Duty At What Cost?
Page 15
‘Wait,’ he advised softly. ‘Ava, baby, if you keep doing that I’m going to lose control.’
He shifted out of her hold, smiling as the sound of protest she made in the back of her throat turned to relief when he took the tip of her breast into his mouth.
She writhed beneath him and he released her imprisoned legs to stroke his hand between her thighs. She was hot and wet, so close to her climax he could feel the tiny tremors of her release beneath his fingers.
‘Not yet, baby. I want to be inside you when you come.’
‘I can’t help it,’ she moaned. ‘You’ve pushed me too far.’
‘Not yet, I haven’t.’ He urged her legs wider and positioned himself at the apex of her body. ‘But I intend to.’
On a single powerful thrust he surged deep, pausing just long enough to let her expand around him before moving again. She whimpered desperately and dragged his face down to hers.
A primal sense of satisfaction rushed through him as he established a steady rhythm, rolling his hips against hers and causing a string of sensual spasms throughout her body that sucked him in even deeper.
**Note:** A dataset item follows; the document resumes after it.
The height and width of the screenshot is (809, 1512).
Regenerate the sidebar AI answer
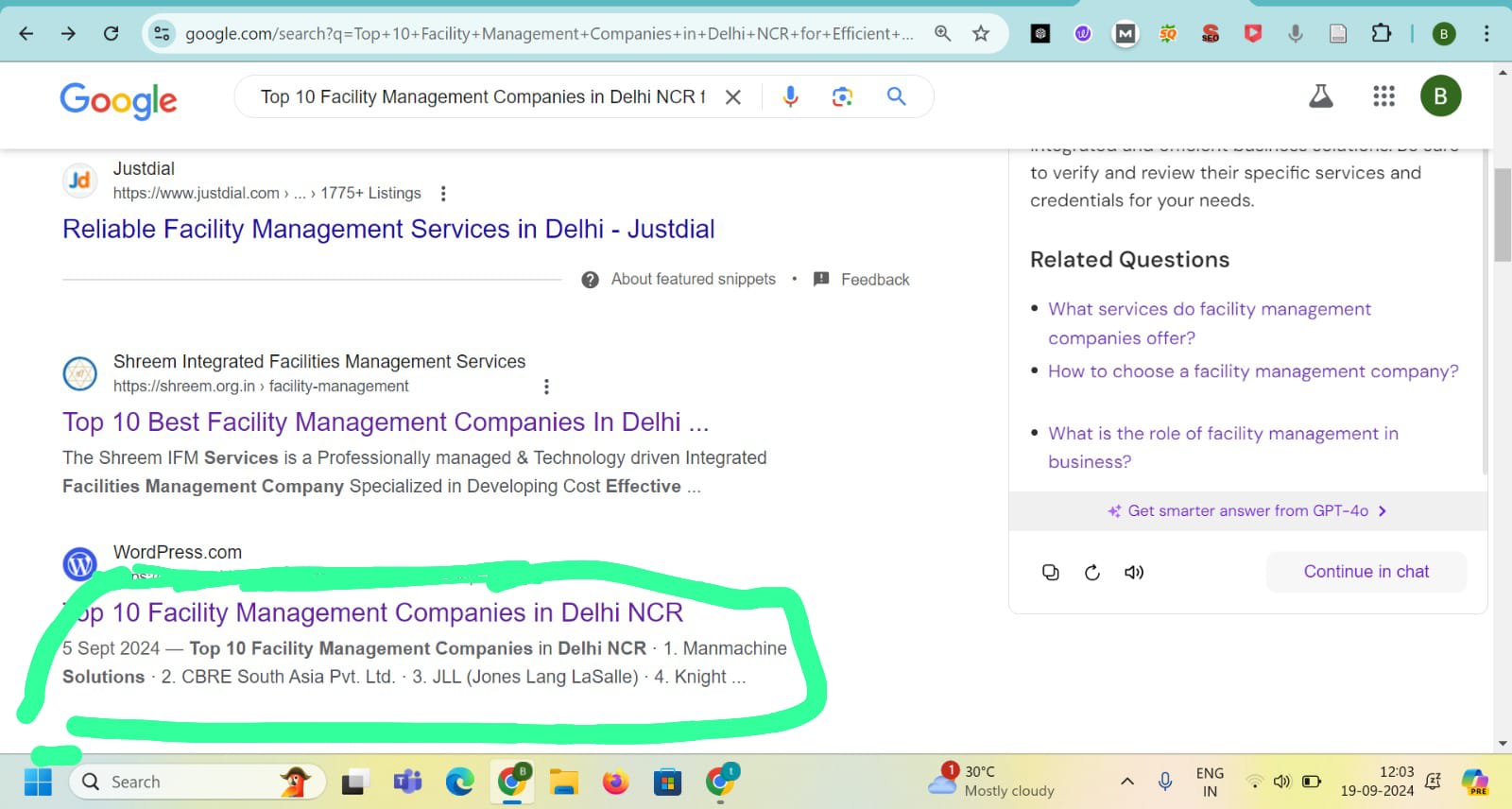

Driving into her, Wolfe didn’t stop until he felt her go still, poised on the edge of her release. He held her there as long as he could, but she moved against him, sobbing as her climax consumed her, her inner contractions forcing his own body to speed towards a release that burned hotter than the West Australian sun.
* * *
Wolfe woke and knew instantly that he’d overslept—something he hadn’t done since before his army days. And in his arms was a woman who twisted his insides into knots Houdini would struggle to break out of. He thought about his inflexible rules: short, sweet and simple. Only one of them had been upheld last night, and it wasn’t short or simple.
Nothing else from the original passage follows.